- Client :Common Sense Robotics
- Category :Agent-Based, Discrete Events
- Project Url :
- Date :April 27, 2019
Challenge
The client’s business can be summarized as the transportation and management of fresh food from Distribution Centers (DC) to Fulfillment Centers (FC) as a B2B setup and from the Fulfillment Center to final customers as a B2C setup with the objetive of providing fresh food to customers in less than one hour guaranteed.
There were considerable requirements of expansion due to an increasing demand, which required the client to select new Distribution Centers and new Fulfillment Centers in a particular city to cover that demand while being able to provide the customers with the ordered fresh food in less than one hour. This also meant that there was a potential of expansion to new cities and new countries.

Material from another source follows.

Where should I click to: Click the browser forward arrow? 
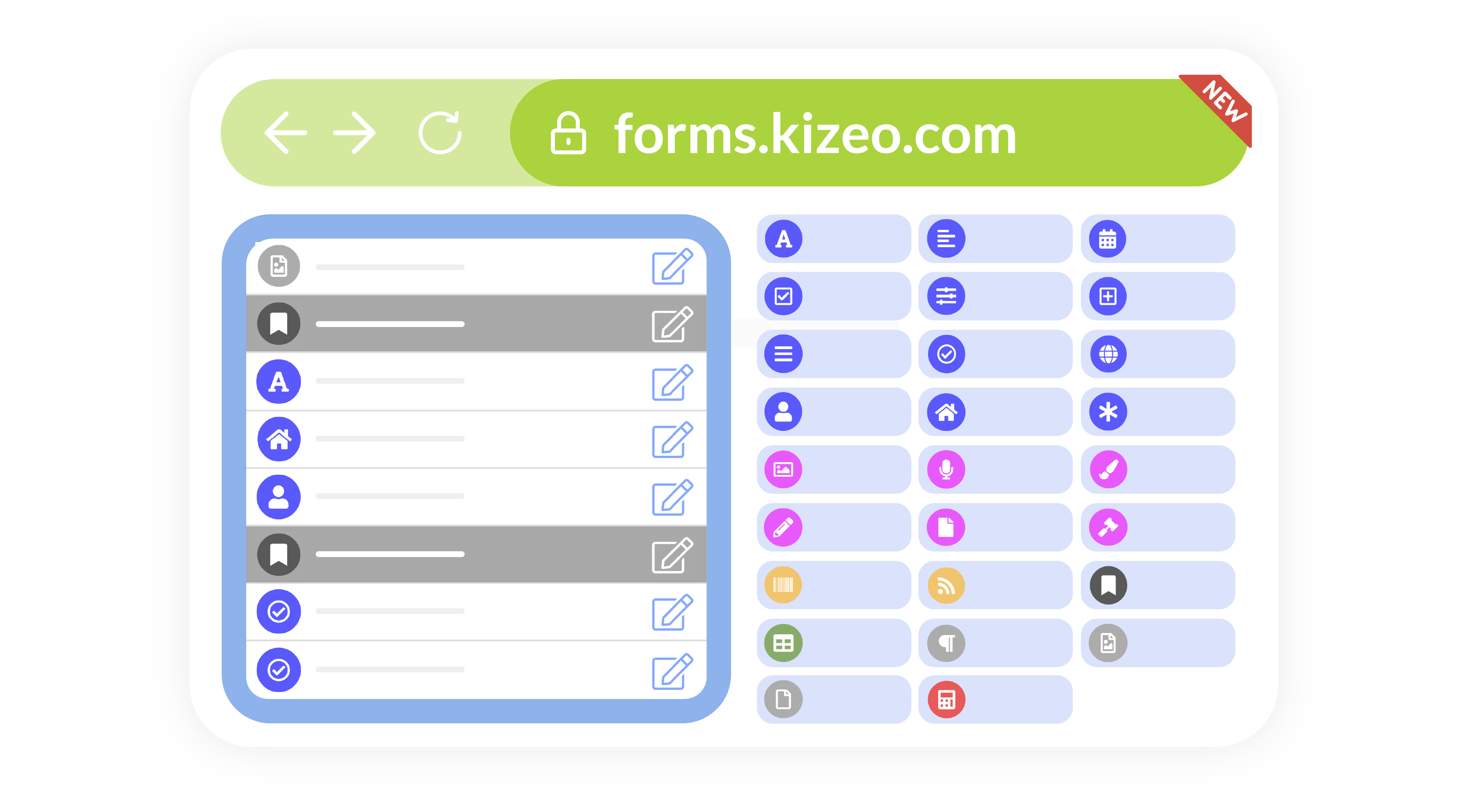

The client wanted to have a very flexible playground in which it would be possible to define the positions of the different FCs and DCs, the location of the potential customers, the distribution strategies, the demand distributions, the demand regions, etc. And use that information to analyze the consequences and implications of those decisions in terms of customer service, distribution costs, resource utilization, etc.
Solution
For Supply Chain and distribution problems, AnyLogic is one of the best tools out there with a powerful set of features such as GIS routing, easy configuration for flexible simulation models, easy to save and load complex scenarios on runtime and a wide set of analysis tools to easily generate conclusions based on the set of strategies defined.
A simulation model was developed using AnyLogic that would take all the client’s requirements into consideration with the possibility to manage Fulfillment Centers, Distribution Centers and demand areas either before the simulation or during runtime. The client was able to change the structure of the network at any given point to see the impact of adding, editing or removing an entity of the supply chain system. With a satisfactory setting, the client was able to save the Scenario and load it again in the future for additional testing.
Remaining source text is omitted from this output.